The article from Oxford University, titled 'Why are most humans right-handed? The answer may lie in how we learned to walk,' explores a new hypothesis for the prevalence of right-handedness in humans. While the full content of the original article was behind a security verification page, the discussion suggests it links the development of bipedalism and increasing brain size to the emergence of a dominant hand.

  • The central premise posits that freeing the hands through bipedalism, combined with the cognitive demands of a larger brain, played a significant role in solidifying handedness.
  • It suggests that once early hominids began walking upright, the hands became available for more complex tasks, driving the specialization that led to a dominant side.
  • The actual scientific paper (linked by a commenter) might offer a more nuanced explanation, potentially using Bayesian models to re-evaluate human handedness within a broader evolutionary context.
  • However, many readers felt the popular science article did not provide a concrete 'why,' leaving the core question largely unanswered.

In essence, the article attempts to connect fundamental evolutionary shifts with a widespread human trait, but its summary on the Oxford site seemed to leave readers wanting more precise details regarding the mechanism of this connection.

The Gossip

Why, Oh Why, Didn't It Explain Why?

Many commenters expressed significant disappointment that the article's bold title promised an explanation for right-handedness but delivered vague assertions or failed to truly answer the 'why.' They felt the piece lacked specific details on the selective pressures or neurological mechanisms linking bipedalism and brain size to dominant hand preference.
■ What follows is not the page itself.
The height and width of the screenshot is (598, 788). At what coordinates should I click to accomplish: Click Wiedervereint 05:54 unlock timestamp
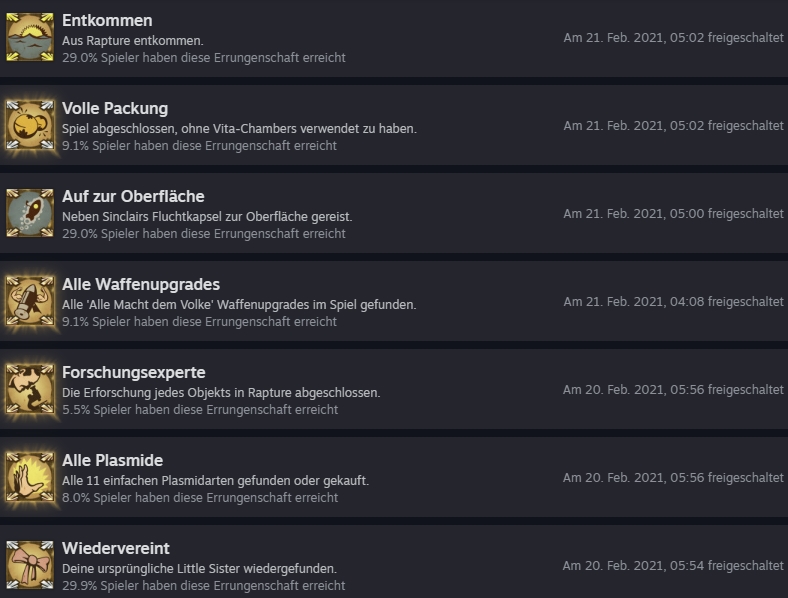(x=673, y=566)
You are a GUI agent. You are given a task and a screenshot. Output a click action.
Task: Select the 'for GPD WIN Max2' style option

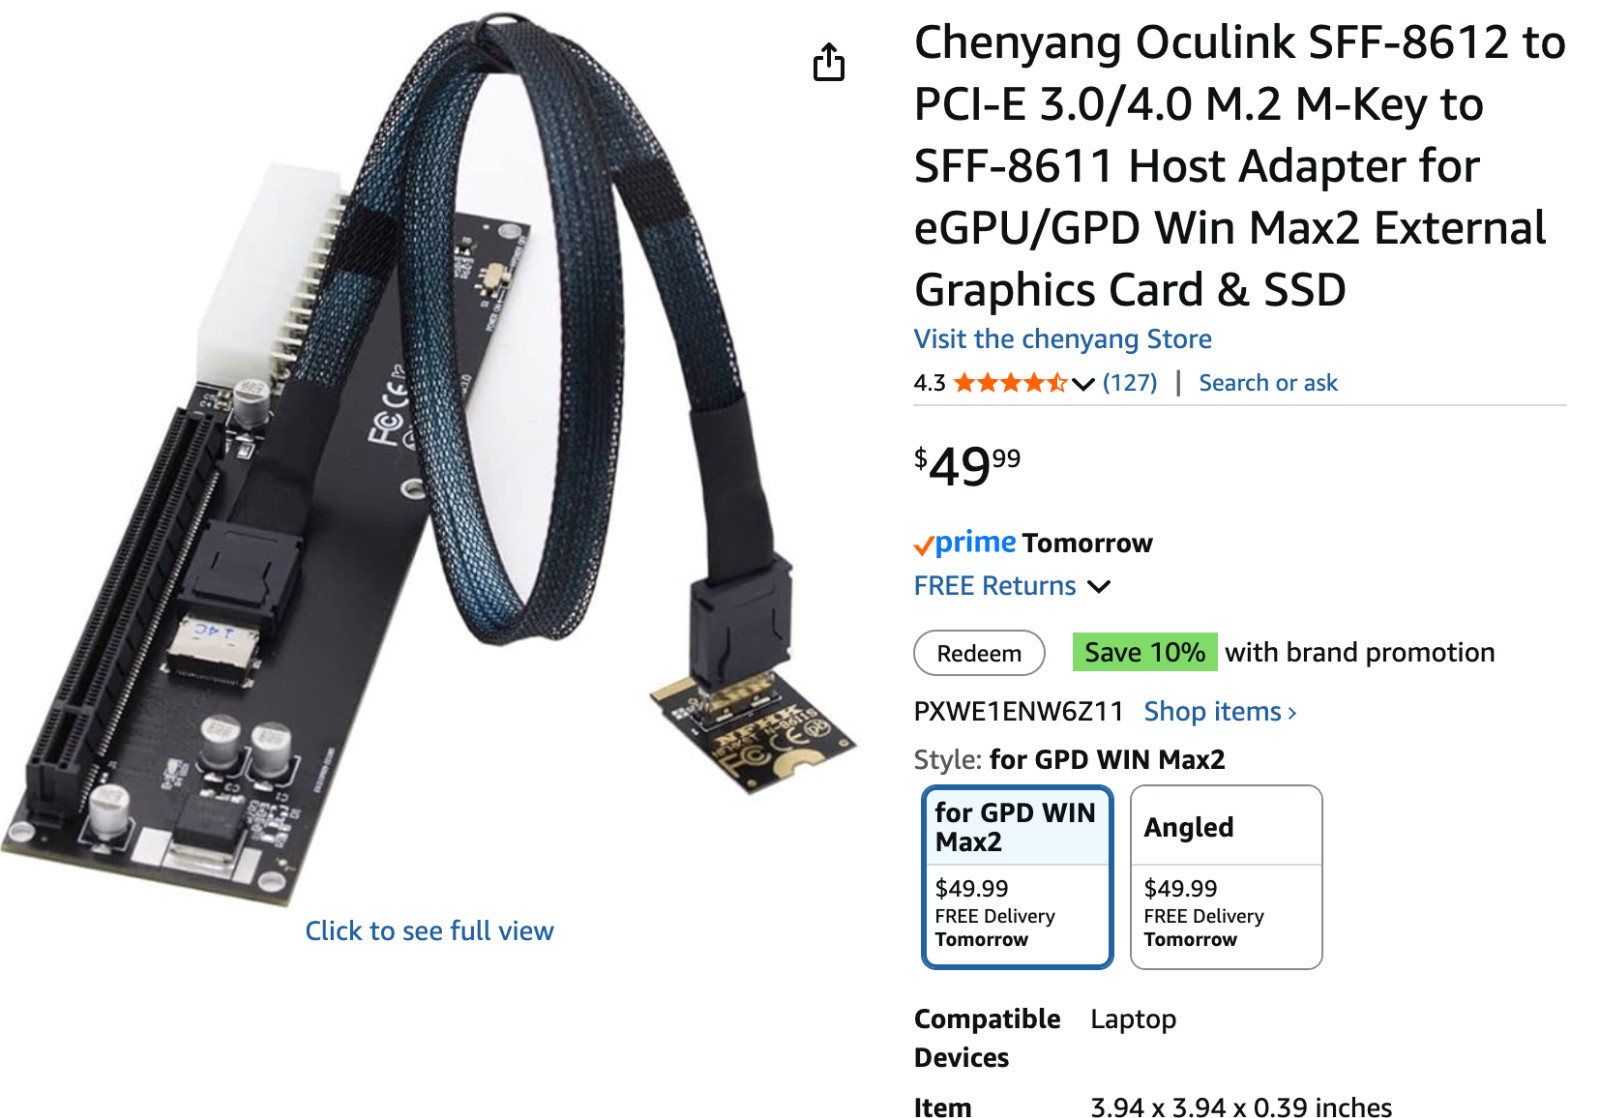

The general consensus was that the article missed its own point.

Grammar Griefs: Everyone Are Not Amused

A brief but spirited side discussion erupted over the grammatical correctness of the phrase 'Why are almost everyone right-handed?' in the article's headline. Commenters debated whether 'everyone' takes a singular or plural verb, with the consensus quickly forming that 'everyone is' is the correct form, not 'everyone are,' and that this is not a regional linguistic difference.